Adesso però il tempo debito pare più vicino e sarà che non abbiamo neanche più il fiato per gonfiare i palloncini, ma siamo tutti titubanti. I parenti risponderanno alla chiamata alle armi della comunione con un anno di ritardo? La festa dei 18 anni funziona lo stesso a 19? I 40 si possono festeggiare dopo i 41? Discutiamo di scaramanzia, di regole, di buon senso, di pigrizia. Ripensiamo a tutti i biglietti di auguri ricevuti in questi ultimi mesi, tutti rimandavano a recuperi e tempi migliori. La verità, ce lo diciamo oggi che i tempi migliori sembrano davvero a portata di mano, è che potremo inventare modi nuovi e creativi di fare altro ma non di recuperare il passato. No, non recupereremo niente. Ed è incredibile quanto siamo in forma, noi che non abbiamo mai compiuto 40 anni.


 

Su cosa dovremmo piangere, se non su latte versato?

 Alla bambina che torna a casa con un brutto voto diamo una carezza nell’esatto momento in cui la spingiamo a guardare avanti. Da Ticino7 del 24 aprile 2021

Quelle lacrime devono diventare carburante per studiare di più, scrivere meglio, evitare le orecchie ai quaderni, avere una grafia più comprensibile e così via. Essere genitori, lo dico spesso, significa predicare perfettamente nell’esatto momento in cui ci si accorge di non avere neppure la forza per razzolare. Lo stesso vale con gli amici e con l’assortita gamma di delusioni di cui dobbiamo occuparci nel corso degli anni. Elenchiamone alcune, per aree tematiche: la vita di coppia (“capisci, non è solo che lui non è più quello di una volta, è che lui è sempre stato così e io dov’ero? Non me ne accorgevo?”); la delusione amorosa (“Ho sposato un’altra ma ancora giro la faccia dall’altra parte se lei, bellissima e con i figli per mano, si presenta sulla mia strada”); la delusione lavorativa (“Ho quarant’anni passati, non ho ancora scritto il libro della vita, non so l’inglese come vorrei e tutti sembrano avere lavori più interessanti del mio”); l’invidia sociale (“È imbarazzante, lo so, ma ogni volta che vedo qualcuno che posta foto in case grandi dotate di giardini e terrazzi mi viene il sangue amaro”). 

Agli amici diciamo che è importante farsene una ragione. Ai figli diciamo di reagire e di imparare dai propri errori. Ora, rivendico con orgoglio l’esortare gli altri a fare cose che noi stessi non riusciamo a fare, ma non posso fare a meno di domandarmi (come una Carrie Bradshaw dei poveri): quando, esattamente, abbiamo iniziato a confondere l’affetto con il coaching?

Quando, esattamente, abbiamo dimenticato che la cosa più preziosa sono gli amici che non hanno niente di saggio da dirti?
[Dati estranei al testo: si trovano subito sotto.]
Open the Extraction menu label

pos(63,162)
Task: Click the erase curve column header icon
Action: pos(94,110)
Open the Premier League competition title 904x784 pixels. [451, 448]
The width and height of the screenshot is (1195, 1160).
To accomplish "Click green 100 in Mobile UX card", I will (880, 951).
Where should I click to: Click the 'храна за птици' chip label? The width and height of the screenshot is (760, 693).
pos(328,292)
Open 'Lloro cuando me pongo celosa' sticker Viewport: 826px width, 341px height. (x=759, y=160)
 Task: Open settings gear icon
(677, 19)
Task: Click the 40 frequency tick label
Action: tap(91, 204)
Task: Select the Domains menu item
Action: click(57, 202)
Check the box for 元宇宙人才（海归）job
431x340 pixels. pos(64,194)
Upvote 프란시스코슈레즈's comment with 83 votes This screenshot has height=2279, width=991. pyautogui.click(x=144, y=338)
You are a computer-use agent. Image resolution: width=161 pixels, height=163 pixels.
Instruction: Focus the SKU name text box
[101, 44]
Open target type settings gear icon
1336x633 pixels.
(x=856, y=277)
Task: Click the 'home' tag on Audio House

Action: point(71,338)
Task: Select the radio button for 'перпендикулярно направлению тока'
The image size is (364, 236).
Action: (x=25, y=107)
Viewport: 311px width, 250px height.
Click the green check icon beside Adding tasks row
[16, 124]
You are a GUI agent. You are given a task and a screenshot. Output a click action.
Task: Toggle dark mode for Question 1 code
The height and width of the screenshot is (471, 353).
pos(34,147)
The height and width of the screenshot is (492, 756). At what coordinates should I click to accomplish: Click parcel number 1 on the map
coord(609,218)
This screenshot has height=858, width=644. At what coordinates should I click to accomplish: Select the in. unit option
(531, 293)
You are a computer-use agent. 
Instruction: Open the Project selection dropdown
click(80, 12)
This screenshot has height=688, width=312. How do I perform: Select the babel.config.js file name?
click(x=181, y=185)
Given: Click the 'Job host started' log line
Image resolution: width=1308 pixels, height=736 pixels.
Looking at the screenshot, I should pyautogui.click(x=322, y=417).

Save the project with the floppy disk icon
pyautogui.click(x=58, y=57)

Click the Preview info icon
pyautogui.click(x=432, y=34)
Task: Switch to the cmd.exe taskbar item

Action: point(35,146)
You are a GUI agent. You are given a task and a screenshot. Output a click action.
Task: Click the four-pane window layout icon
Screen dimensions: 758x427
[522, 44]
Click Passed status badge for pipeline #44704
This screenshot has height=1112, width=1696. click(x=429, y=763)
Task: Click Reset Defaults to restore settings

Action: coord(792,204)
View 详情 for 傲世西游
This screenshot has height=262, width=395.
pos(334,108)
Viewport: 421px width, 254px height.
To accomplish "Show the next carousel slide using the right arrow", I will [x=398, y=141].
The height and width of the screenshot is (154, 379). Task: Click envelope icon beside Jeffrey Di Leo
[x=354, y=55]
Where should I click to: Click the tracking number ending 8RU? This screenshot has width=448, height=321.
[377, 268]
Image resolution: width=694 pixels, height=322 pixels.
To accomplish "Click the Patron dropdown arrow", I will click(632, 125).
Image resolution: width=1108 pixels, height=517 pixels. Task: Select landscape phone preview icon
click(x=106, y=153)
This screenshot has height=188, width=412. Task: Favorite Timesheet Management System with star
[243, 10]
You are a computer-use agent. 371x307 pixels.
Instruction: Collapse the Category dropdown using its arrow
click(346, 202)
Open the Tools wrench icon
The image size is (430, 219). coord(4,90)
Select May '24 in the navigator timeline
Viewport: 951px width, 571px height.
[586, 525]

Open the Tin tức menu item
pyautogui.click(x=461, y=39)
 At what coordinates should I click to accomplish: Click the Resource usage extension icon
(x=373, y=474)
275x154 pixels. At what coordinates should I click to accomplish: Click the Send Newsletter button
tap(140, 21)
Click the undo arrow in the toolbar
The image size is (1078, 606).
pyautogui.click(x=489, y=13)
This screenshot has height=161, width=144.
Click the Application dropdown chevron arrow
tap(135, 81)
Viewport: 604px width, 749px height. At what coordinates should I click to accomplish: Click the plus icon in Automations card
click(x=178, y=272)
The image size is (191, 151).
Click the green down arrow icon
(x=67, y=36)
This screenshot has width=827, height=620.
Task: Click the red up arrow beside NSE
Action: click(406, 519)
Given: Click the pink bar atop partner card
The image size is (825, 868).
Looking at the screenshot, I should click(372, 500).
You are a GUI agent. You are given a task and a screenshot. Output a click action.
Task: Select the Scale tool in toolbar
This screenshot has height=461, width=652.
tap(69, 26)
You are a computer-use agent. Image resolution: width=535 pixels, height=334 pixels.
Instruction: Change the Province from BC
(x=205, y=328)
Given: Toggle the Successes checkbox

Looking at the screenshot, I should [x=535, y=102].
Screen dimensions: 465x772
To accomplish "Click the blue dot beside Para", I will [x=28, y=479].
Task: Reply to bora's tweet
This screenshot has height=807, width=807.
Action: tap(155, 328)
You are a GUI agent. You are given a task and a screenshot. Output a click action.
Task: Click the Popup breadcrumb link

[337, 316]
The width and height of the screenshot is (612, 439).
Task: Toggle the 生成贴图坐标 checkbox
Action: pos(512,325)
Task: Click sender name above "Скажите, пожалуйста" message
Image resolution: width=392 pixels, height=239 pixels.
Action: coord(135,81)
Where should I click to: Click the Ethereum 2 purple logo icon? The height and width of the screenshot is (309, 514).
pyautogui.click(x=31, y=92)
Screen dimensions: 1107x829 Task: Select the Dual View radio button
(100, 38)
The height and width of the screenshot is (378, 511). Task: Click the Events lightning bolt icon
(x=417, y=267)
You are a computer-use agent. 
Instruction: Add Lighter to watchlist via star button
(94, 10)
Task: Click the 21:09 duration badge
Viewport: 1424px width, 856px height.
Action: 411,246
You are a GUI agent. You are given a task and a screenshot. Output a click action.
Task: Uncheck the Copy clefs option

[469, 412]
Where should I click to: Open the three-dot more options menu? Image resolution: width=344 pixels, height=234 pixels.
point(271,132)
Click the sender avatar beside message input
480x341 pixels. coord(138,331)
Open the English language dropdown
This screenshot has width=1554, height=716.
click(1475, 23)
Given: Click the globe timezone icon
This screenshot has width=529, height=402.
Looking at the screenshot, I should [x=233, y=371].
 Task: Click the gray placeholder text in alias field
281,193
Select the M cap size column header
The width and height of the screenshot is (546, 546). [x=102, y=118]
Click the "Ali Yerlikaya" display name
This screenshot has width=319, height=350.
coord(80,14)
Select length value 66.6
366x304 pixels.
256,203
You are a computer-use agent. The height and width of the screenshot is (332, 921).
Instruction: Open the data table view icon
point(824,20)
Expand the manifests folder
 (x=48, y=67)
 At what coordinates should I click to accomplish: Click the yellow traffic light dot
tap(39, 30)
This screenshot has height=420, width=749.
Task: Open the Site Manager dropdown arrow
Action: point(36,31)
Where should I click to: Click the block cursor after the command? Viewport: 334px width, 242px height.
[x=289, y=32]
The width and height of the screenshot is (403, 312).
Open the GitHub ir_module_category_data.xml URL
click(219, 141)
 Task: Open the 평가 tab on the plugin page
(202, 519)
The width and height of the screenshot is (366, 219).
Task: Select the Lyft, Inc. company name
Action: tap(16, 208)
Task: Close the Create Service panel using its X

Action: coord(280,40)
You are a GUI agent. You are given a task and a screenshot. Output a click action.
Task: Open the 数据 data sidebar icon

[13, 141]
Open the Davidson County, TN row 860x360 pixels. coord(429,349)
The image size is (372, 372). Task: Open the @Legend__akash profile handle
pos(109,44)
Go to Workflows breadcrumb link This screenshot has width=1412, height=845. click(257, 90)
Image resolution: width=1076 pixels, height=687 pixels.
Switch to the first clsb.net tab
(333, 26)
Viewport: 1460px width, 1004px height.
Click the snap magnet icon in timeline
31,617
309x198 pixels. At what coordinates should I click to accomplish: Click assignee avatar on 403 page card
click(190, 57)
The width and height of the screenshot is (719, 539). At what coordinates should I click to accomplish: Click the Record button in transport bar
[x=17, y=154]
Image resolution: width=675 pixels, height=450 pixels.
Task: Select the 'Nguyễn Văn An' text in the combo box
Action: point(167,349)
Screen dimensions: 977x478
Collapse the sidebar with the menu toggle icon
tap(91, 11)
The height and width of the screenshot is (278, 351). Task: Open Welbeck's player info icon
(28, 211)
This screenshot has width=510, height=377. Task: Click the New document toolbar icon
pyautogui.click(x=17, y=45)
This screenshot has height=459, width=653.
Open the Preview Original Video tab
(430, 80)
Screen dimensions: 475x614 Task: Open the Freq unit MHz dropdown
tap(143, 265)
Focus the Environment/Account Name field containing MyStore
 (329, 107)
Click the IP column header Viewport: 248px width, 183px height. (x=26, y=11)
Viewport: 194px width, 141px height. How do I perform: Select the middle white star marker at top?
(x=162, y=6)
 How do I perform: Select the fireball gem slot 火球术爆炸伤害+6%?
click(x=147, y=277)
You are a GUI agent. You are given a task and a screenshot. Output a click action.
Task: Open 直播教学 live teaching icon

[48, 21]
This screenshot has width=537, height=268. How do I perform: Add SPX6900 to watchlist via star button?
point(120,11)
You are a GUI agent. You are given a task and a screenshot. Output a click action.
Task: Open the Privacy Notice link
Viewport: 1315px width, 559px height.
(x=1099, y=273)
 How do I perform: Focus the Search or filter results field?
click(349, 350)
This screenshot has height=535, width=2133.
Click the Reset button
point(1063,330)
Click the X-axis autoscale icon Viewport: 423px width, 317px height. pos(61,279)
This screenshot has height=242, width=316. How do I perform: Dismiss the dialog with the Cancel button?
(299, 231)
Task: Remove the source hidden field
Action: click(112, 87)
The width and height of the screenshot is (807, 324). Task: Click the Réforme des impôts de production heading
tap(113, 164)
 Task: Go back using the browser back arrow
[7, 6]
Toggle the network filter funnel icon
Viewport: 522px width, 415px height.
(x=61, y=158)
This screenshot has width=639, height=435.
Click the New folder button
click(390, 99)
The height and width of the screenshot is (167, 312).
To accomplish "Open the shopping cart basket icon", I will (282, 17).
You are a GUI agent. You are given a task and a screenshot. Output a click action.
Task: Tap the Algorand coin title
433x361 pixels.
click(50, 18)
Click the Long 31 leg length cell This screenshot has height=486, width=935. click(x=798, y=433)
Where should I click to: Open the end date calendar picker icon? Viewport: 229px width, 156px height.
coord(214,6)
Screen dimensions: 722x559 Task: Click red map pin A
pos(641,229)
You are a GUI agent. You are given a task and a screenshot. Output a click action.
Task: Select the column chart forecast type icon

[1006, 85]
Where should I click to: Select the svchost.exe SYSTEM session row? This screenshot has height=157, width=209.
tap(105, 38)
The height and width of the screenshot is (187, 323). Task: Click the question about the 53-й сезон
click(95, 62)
In qualche momento della nostra vita dobbiamo aver pensato che voler bene significasse dire sempre le cose giuste come esortare a guardare avanti, passare oltre e imboccare il portone aperto da quello che potrebbe essere un duro ma in fondo provvido destino. Persino noi, per natura contemplatori malinconici e disperati delle porte che si chiudono, diciamo agli altri di comportarsi com’è giusto e di farsene una ragione. Quando la prima cosa ragionevole sarebbe dire che non c’è cosa più sacrosanta, giusta e liberatoria che piangere. Piangere. Piangere e piangere. Specie sul latte versato. Quanto meno per imparare che le lacrime possono finire.